== Data for analysis
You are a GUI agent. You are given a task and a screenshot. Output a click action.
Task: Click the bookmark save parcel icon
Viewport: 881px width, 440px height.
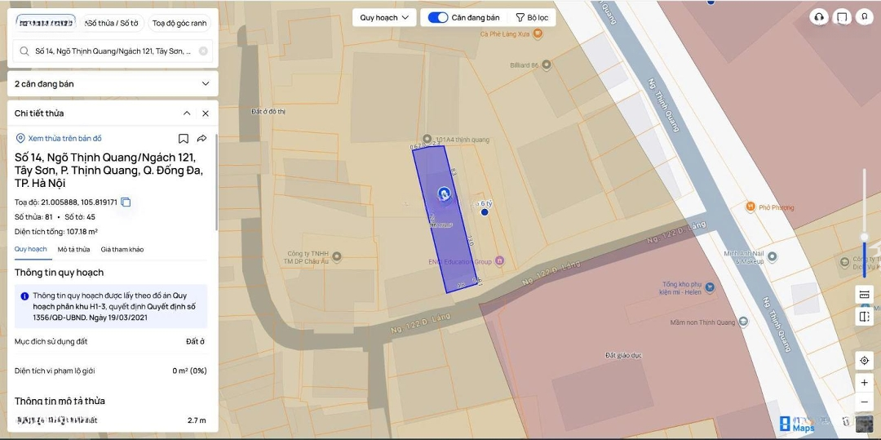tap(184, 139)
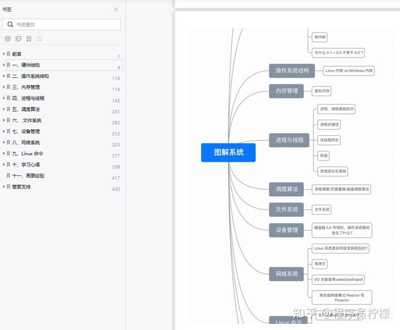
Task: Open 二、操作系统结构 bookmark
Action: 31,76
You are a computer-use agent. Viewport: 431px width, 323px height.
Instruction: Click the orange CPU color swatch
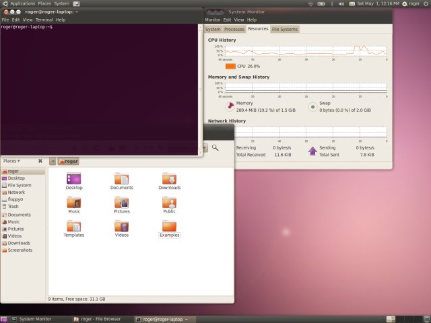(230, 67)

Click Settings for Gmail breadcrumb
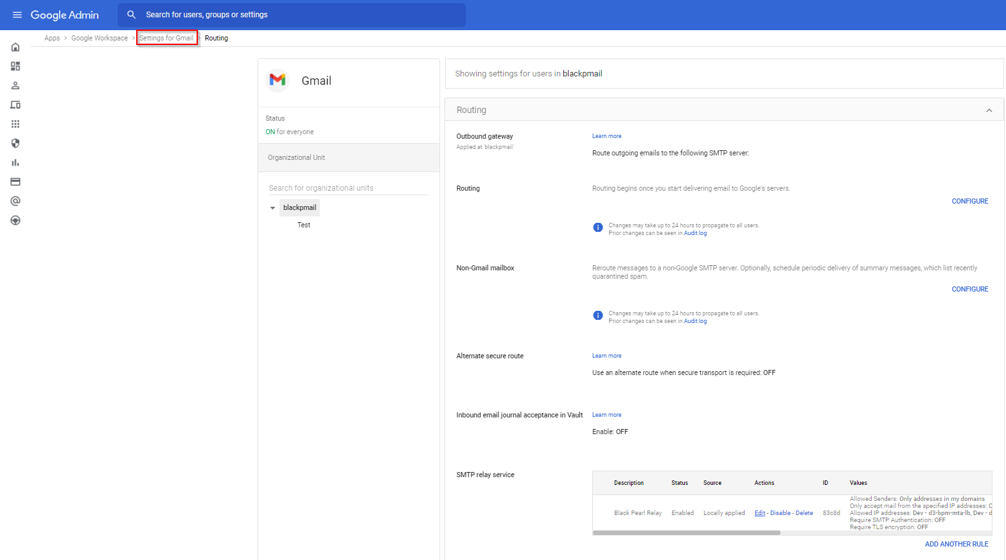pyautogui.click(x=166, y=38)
====
== Data for analysis
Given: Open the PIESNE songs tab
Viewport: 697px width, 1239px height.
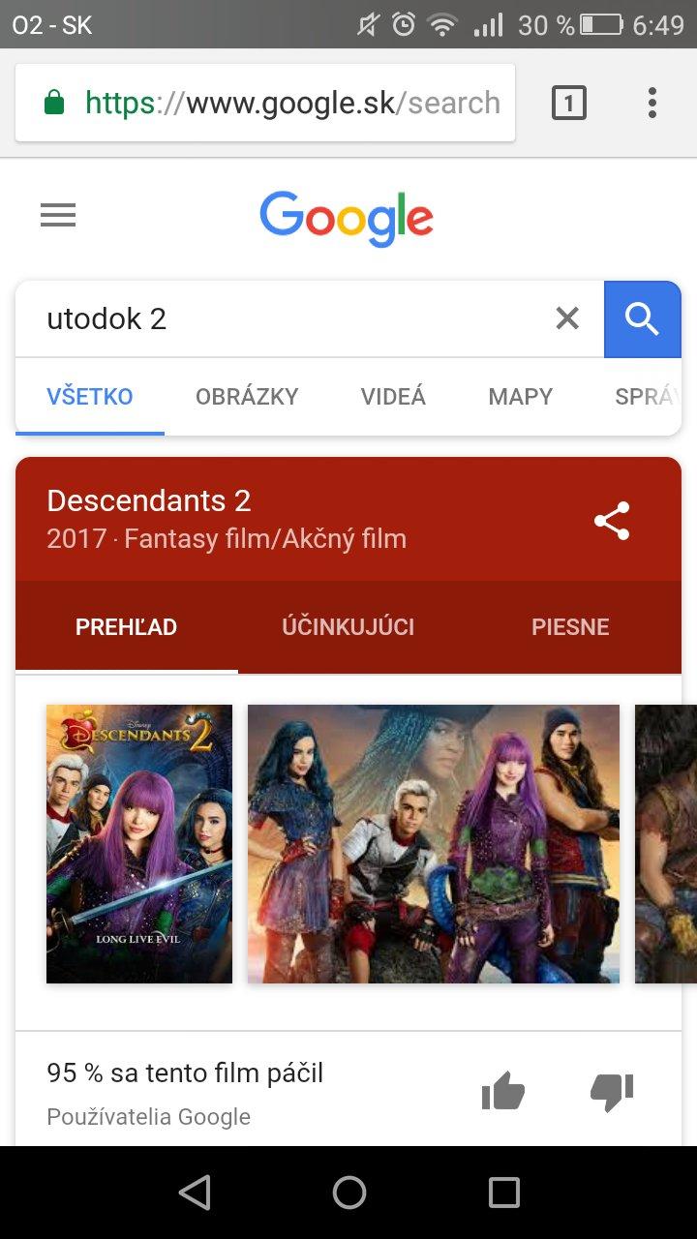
====
Instructions for the task —
Number of lines above that include "agent": state it and nothing else.

Output for this task —
2